A local media outlet invited me to write a “letter to the ancestors,” in commemoration of Juneteenth.

In the letter, I was asked to thank the ancestors for all that they gave in the hope that we would one day experience the freedoms and opportunities afforded others in America.

I was also asked to share how far we have come as well as how far we have yet to go, in terms of justice and equality.

As I reflect upon that assignment, it gave me pause to imagine the pain, the torture, the tragedy of slavery in America. To think that slaves in Texas were kept in bondage, deliberately, a full two years beyond the Emancipation Proclamation leaves one speechless.

Just as “the news” was hidden to keep Black bodies enslaved, efforts to hide history continue to abound.

Across our nation, governors are signing legislation to make the teaching of Critical Race Theory illegal.

Kimberlé W. Crenshaw, Distinguished Professor of Law at UCLA School of Law and Isidor and Seville Sulzbacher Professor of Law at Columbia Law School, posits that race is a “social construct.”

It has been invented and perpetuated by society to create perceived differences and stereotypes that present people of color as inferior in every way, she observed in a 1989 article.

Critical Race Theory exposes the historical and current systems, including slavery, Jim Crow, politics, economics, education, health care and so on, all of which uphold white supremacy while oppressing and marginalizing Black and brown people, in particular.
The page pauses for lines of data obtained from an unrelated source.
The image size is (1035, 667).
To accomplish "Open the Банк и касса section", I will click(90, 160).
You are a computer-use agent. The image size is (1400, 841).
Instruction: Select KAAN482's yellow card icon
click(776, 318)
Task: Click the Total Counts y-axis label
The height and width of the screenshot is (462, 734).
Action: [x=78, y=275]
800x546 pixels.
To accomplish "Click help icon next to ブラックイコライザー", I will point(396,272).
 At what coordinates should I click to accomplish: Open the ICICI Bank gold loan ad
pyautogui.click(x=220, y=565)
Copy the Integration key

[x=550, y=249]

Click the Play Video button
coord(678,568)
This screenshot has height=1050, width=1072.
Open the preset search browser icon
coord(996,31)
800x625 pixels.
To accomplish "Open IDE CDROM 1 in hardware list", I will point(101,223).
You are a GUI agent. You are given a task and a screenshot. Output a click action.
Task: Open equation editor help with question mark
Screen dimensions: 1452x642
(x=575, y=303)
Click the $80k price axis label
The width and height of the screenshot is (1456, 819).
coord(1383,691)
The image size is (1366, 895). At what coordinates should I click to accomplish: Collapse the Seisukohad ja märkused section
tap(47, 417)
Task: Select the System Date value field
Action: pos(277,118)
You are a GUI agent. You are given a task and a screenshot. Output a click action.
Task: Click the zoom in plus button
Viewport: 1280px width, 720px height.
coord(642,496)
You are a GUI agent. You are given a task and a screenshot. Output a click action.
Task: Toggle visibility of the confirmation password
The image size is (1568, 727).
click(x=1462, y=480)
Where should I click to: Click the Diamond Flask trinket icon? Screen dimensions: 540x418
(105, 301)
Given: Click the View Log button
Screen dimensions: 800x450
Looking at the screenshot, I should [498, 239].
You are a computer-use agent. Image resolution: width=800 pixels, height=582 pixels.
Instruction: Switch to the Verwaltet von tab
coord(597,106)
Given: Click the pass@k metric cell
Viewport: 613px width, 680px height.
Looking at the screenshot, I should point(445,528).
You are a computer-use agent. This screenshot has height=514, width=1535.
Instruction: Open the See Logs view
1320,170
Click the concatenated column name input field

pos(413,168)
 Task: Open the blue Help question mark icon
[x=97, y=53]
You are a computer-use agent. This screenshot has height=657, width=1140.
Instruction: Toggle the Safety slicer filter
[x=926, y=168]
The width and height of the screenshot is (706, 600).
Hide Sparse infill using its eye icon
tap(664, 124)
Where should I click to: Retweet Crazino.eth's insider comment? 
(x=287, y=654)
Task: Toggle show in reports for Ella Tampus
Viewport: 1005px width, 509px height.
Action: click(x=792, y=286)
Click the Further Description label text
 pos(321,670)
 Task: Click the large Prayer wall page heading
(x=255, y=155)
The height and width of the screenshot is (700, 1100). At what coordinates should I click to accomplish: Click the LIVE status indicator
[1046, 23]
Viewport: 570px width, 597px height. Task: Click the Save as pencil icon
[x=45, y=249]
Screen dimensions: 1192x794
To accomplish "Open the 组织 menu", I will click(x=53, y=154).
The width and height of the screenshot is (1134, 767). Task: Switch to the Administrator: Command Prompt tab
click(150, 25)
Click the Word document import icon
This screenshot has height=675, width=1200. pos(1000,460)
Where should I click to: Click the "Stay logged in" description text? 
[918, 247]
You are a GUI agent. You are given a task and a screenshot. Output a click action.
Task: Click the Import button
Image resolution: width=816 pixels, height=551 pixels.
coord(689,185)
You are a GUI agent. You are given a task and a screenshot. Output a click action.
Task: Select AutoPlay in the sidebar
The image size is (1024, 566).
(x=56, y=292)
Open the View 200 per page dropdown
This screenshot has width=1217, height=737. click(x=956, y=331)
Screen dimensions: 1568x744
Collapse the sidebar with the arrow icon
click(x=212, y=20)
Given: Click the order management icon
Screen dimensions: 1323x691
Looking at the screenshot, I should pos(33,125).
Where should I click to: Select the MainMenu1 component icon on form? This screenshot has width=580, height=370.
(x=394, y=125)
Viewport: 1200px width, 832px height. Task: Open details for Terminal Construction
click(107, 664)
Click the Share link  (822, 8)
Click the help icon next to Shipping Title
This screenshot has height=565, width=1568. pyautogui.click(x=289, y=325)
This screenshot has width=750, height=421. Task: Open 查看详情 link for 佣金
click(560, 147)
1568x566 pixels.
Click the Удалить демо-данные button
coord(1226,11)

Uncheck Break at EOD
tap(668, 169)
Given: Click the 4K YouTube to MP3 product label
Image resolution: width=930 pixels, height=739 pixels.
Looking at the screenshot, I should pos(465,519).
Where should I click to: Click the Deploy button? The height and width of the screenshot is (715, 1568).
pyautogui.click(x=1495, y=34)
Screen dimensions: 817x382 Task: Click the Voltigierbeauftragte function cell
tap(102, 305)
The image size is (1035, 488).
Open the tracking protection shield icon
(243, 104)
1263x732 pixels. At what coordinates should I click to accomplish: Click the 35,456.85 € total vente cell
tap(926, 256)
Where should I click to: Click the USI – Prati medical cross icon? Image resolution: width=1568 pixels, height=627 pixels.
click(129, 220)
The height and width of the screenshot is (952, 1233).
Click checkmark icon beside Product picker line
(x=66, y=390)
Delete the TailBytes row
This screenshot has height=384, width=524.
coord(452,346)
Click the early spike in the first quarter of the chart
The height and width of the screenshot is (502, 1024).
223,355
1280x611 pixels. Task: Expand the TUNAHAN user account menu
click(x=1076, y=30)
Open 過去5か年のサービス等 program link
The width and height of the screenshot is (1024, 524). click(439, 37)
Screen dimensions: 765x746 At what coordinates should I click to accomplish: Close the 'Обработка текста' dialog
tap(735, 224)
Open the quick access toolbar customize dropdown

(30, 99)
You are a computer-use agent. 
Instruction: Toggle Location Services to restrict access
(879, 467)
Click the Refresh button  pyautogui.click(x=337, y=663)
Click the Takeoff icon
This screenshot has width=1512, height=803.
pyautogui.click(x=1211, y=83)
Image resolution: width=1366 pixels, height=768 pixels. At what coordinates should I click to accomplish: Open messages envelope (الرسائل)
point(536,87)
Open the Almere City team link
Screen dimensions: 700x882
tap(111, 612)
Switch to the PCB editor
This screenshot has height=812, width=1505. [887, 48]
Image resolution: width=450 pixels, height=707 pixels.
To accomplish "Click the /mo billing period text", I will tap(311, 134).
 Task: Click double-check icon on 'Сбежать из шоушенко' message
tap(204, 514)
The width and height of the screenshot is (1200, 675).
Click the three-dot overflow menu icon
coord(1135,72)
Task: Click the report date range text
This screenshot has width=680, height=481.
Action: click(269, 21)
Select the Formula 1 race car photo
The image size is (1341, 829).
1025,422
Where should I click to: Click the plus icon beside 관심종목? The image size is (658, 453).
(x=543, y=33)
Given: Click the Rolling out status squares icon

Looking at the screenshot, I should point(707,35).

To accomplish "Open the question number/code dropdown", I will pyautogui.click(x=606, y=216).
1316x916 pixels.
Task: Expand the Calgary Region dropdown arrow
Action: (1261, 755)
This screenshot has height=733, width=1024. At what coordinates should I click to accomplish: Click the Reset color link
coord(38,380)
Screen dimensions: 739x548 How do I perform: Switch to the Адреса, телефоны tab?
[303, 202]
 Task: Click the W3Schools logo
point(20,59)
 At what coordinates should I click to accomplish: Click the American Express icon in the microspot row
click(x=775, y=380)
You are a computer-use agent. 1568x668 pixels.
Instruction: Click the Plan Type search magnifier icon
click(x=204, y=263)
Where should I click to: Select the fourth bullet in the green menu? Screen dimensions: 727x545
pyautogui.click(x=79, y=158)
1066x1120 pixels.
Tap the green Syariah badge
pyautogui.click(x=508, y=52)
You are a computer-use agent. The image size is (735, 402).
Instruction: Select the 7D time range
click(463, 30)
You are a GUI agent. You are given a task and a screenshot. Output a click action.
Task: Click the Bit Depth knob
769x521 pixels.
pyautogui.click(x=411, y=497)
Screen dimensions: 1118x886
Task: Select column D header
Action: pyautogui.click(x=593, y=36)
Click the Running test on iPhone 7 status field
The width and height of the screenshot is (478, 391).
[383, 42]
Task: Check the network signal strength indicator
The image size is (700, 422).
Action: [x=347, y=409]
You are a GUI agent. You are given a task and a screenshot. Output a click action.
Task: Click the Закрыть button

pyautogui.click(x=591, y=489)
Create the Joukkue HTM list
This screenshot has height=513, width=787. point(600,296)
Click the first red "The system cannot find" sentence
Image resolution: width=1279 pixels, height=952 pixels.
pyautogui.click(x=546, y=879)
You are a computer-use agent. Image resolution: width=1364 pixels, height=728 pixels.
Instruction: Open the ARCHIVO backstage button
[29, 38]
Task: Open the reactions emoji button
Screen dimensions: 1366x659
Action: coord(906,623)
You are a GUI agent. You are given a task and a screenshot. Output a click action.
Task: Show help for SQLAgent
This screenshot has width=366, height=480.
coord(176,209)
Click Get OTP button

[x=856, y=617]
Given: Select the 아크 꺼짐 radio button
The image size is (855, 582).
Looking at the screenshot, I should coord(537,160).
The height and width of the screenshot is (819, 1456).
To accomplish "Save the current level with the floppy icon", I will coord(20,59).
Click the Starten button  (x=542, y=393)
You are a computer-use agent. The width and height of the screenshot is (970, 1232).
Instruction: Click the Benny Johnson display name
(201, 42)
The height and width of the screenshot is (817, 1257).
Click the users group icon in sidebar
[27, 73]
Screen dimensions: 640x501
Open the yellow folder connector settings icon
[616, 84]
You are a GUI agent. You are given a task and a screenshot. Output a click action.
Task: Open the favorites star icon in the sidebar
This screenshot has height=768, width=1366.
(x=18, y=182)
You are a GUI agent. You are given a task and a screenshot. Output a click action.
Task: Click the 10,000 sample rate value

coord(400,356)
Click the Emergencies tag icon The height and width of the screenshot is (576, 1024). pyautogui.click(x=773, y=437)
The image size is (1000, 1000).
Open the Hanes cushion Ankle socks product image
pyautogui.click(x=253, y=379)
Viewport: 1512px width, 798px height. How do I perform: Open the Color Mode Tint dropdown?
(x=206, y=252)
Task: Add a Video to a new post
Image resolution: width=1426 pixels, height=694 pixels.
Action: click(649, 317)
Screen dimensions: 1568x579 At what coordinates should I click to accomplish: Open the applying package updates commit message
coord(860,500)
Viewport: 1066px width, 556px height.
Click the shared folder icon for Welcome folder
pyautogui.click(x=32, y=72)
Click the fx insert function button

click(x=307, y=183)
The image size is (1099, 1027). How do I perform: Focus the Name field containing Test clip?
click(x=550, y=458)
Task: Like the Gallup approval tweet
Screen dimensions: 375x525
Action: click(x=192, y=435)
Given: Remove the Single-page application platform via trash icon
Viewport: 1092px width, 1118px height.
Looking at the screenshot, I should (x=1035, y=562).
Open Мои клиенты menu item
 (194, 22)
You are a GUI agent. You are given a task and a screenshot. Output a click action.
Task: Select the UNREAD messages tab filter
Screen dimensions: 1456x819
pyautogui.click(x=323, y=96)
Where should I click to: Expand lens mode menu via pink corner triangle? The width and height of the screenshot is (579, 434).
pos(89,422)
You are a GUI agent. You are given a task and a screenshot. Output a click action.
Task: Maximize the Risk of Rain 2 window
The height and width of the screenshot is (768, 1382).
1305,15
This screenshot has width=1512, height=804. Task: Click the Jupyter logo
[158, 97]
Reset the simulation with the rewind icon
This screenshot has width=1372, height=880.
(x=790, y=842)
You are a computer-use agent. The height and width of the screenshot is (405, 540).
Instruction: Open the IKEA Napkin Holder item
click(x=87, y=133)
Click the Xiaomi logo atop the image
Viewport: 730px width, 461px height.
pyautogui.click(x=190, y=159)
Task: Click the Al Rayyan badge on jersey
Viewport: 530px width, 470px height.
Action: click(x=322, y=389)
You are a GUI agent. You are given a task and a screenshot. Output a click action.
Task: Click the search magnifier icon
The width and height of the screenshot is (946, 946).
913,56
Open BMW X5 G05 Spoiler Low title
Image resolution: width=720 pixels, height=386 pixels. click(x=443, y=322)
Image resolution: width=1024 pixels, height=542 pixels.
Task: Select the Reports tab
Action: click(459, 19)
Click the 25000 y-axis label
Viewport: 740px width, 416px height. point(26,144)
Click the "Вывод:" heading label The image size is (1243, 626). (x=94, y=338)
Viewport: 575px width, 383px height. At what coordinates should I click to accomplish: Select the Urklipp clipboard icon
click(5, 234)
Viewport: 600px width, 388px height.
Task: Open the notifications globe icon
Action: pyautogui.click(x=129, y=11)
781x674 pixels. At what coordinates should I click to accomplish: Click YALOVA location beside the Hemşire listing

These systems continually advance inculcated policies and practices that maintain inequality and devastating cycles of poverty, brutality and destruction, as David Gillborn explains in a 2015 article.

Stories, such as the Tulsa Race Massacre in 1921, are just now gaining broad exposure. Knowledge of the sale of Black slaves by Maryland Jesuits in 1832 in order to help pay the debts of then Georgetown College (now Georgetown University) has recently trickled out.

Statistics regarding the disproportionate numbers of Black and brown men and women being incarcerated, while majority culture men and women committing the same or similar crimes go free, continue to be ignored.

These stories all comprise significant aspects of American history, yet there are those who want to continue to hide or eliminate these experiences.

Arguments against telling these truths of history include “sparking divisions, making young people feel guilty or uncomfortable, punishing current day people for past transgressions that they had nothing to do with.”

For the proponents of such ignorance, revisionist history is much more palatable. Sanitizing school curriculums, for example, only to talk about “I Have a Dream,” Rosa Parks being told to go to the back of the bus and “Black History Month” is acceptable.

Any talk of reparations – the repayment of monies, properties, resources and so on to the families of those who experienced the loss of generational wealth due to massacres, forced, unpaid labor, burned real estate and so on – remains repugnant in the minds of those who continue to benefit from the very wealth that was stolen.

Healing will only happen when we take the bold step to expose the ugly truths, the atrocities, the horrors, the injustice perpetuated by racist systems that benefit only the gatekeepers of the story.

Truth, however, will not be contained. Though crushed to the earth, it will rise again.

James Russell Lowell, in the Boston Courier, Dec. 11, 1845, penned these famous words (here’s the last stanza):

Though the cause of evil prosper, yet the truth alone is strong;
Though her portion be the scaffold, and upon the throne be wrong;
Yet that scaffold sways the future, and behind the dim unknown,
Standeth God within the shadow, keeping watch above His own.